### ASSIGNMENT
Reproduce every line of the material, exactly as given.

========

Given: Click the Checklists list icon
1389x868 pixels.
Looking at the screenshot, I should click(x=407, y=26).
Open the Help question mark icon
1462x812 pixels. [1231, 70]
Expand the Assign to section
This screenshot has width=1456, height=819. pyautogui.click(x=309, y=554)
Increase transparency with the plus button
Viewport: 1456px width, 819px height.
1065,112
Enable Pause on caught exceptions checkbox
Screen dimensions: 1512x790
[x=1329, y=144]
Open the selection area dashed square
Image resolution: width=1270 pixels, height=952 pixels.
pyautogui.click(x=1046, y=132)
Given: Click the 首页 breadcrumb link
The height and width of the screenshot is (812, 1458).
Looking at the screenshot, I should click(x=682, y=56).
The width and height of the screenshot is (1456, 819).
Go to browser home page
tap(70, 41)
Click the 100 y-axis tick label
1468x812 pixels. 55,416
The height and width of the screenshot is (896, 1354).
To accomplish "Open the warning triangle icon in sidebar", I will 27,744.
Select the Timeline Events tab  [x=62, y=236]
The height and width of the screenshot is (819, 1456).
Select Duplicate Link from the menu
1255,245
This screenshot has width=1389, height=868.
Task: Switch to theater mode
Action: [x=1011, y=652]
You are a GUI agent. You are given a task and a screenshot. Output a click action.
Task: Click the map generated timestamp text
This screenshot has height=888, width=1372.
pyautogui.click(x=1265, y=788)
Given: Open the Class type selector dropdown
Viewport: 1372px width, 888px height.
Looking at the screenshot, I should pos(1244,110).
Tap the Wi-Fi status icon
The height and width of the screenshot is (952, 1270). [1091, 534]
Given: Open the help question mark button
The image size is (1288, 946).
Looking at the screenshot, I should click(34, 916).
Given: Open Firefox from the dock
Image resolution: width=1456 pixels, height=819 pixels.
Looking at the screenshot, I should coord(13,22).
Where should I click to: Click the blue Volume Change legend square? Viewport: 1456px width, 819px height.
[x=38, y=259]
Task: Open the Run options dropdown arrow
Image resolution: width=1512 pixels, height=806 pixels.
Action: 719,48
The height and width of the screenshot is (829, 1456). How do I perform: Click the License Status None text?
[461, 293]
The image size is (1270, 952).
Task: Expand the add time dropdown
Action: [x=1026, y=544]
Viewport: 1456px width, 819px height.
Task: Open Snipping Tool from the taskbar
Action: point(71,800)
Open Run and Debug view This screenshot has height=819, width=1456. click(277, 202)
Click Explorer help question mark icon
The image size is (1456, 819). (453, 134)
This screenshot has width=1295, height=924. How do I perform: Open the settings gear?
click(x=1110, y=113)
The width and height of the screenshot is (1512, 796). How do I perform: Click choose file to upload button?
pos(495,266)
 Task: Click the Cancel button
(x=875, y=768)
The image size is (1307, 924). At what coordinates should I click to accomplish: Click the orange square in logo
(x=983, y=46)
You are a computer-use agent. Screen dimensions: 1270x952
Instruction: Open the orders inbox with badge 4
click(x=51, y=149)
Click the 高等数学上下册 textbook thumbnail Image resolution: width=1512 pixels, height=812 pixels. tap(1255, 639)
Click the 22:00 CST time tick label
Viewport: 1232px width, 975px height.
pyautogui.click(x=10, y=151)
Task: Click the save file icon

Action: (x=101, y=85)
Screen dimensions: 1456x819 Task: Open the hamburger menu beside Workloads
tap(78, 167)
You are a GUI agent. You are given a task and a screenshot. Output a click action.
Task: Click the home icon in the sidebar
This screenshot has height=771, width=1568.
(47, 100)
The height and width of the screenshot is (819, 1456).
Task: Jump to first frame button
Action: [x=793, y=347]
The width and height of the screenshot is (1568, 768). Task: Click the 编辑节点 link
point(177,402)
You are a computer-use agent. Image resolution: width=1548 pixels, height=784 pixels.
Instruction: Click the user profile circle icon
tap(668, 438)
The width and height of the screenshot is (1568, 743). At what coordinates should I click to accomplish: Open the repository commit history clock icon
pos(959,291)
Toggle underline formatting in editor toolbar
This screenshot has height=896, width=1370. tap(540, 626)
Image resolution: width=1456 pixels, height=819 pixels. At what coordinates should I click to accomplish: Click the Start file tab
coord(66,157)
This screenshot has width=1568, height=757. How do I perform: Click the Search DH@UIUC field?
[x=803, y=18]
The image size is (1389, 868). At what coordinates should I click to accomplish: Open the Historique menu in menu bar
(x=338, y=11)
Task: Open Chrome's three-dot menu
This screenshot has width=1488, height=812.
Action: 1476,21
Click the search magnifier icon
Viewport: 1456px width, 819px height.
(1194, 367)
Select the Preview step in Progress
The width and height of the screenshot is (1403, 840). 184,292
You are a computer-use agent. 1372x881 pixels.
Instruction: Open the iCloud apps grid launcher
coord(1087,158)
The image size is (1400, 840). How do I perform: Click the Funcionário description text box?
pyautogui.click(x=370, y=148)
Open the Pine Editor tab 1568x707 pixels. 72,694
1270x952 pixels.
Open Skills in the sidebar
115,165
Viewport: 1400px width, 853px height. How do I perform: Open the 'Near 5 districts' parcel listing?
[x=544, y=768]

========

### REPLY
Given: Click the Checklists list icon
1389x868 pixels.
Looking at the screenshot, I should click(x=407, y=26).
Open the Help question mark icon
1462x812 pixels. [1231, 70]
Expand the Assign to section
This screenshot has width=1456, height=819. pyautogui.click(x=309, y=554)
Increase transparency with the plus button
Viewport: 1456px width, 819px height.
1065,112
Enable Pause on caught exceptions checkbox
Screen dimensions: 1512x790
[x=1329, y=144]
Open the selection area dashed square
Image resolution: width=1270 pixels, height=952 pixels.
pyautogui.click(x=1046, y=132)
Given: Click the 首页 breadcrumb link
The height and width of the screenshot is (812, 1458).
Looking at the screenshot, I should click(x=682, y=56).
The width and height of the screenshot is (1456, 819).
Go to browser home page
tap(70, 41)
Click the 100 y-axis tick label
1468x812 pixels. 55,416
The height and width of the screenshot is (896, 1354).
To accomplish "Open the warning triangle icon in sidebar", I will 27,744.
Select the Timeline Events tab  [x=62, y=236]
The height and width of the screenshot is (819, 1456).
Select Duplicate Link from the menu
1255,245
This screenshot has width=1389, height=868.
Task: Switch to theater mode
Action: [x=1011, y=652]
You are a GUI agent. You are given a task and a screenshot. Output a click action.
Task: Click the map generated timestamp text
This screenshot has height=888, width=1372.
pyautogui.click(x=1265, y=788)
Given: Open the Class type selector dropdown
Viewport: 1372px width, 888px height.
Looking at the screenshot, I should pos(1244,110).
Tap the Wi-Fi status icon
The height and width of the screenshot is (952, 1270). [1091, 534]
Given: Open the help question mark button
The image size is (1288, 946).
Looking at the screenshot, I should click(34, 916).
Given: Open Firefox from the dock
Image resolution: width=1456 pixels, height=819 pixels.
Looking at the screenshot, I should coord(13,22).
Where should I click to: Click the blue Volume Change legend square? Viewport: 1456px width, 819px height.
[x=38, y=259]
Task: Open the Run options dropdown arrow
Image resolution: width=1512 pixels, height=806 pixels.
Action: 719,48
The height and width of the screenshot is (829, 1456). How do I perform: Click the License Status None text?
[461, 293]
The image size is (1270, 952).
Task: Expand the add time dropdown
Action: [x=1026, y=544]
Viewport: 1456px width, 819px height.
Task: Open Snipping Tool from the taskbar
Action: point(71,800)
Open Run and Debug view This screenshot has height=819, width=1456. click(277, 202)
Click Explorer help question mark icon
The image size is (1456, 819). (453, 134)
This screenshot has width=1295, height=924. How do I perform: Open the settings gear?
click(x=1110, y=113)
The width and height of the screenshot is (1512, 796). How do I perform: Click choose file to upload button?
pos(495,266)
 Task: Click the Cancel button
(x=875, y=768)
The image size is (1307, 924). At what coordinates should I click to accomplish: Click the orange square in logo
(x=983, y=46)
You are a computer-use agent. Screen dimensions: 1270x952
Instruction: Open the orders inbox with badge 4
click(x=51, y=149)
Click the 高等数学上下册 textbook thumbnail Image resolution: width=1512 pixels, height=812 pixels. tap(1255, 639)
Click the 22:00 CST time tick label
Viewport: 1232px width, 975px height.
pyautogui.click(x=10, y=151)
Task: Click the save file icon

Action: (x=101, y=85)
Screen dimensions: 1456x819 Task: Open the hamburger menu beside Workloads
tap(78, 167)
You are a GUI agent. You are given a task and a screenshot. Output a click action.
Task: Click the home icon in the sidebar
This screenshot has height=771, width=1568.
(47, 100)
The height and width of the screenshot is (819, 1456).
Task: Jump to first frame button
Action: [x=793, y=347]
The width and height of the screenshot is (1568, 768). Task: Click the 编辑节点 link
point(177,402)
You are a computer-use agent. Image resolution: width=1548 pixels, height=784 pixels.
Instruction: Click the user profile circle icon
tap(668, 438)
The width and height of the screenshot is (1568, 743). At what coordinates should I click to accomplish: Open the repository commit history clock icon
pos(959,291)
Toggle underline formatting in editor toolbar
This screenshot has height=896, width=1370. tap(540, 626)
Image resolution: width=1456 pixels, height=819 pixels. At what coordinates should I click to accomplish: Click the Start file tab
coord(66,157)
This screenshot has width=1568, height=757. How do I perform: Click the Search DH@UIUC field?
[x=803, y=18]
The image size is (1389, 868). At what coordinates should I click to accomplish: Open the Historique menu in menu bar
(x=338, y=11)
Task: Open Chrome's three-dot menu
This screenshot has width=1488, height=812.
Action: 1476,21
Click the search magnifier icon
Viewport: 1456px width, 819px height.
(1194, 367)
Select the Preview step in Progress
The width and height of the screenshot is (1403, 840). 184,292
You are a computer-use agent. 1372x881 pixels.
Instruction: Open the iCloud apps grid launcher
coord(1087,158)
The image size is (1400, 840). How do I perform: Click the Funcionário description text box?
pyautogui.click(x=370, y=148)
Open the Pine Editor tab 1568x707 pixels. 72,694
1270x952 pixels.
Open Skills in the sidebar
115,165
Viewport: 1400px width, 853px height. How do I perform: Open the 'Near 5 districts' parcel listing?
[x=544, y=768]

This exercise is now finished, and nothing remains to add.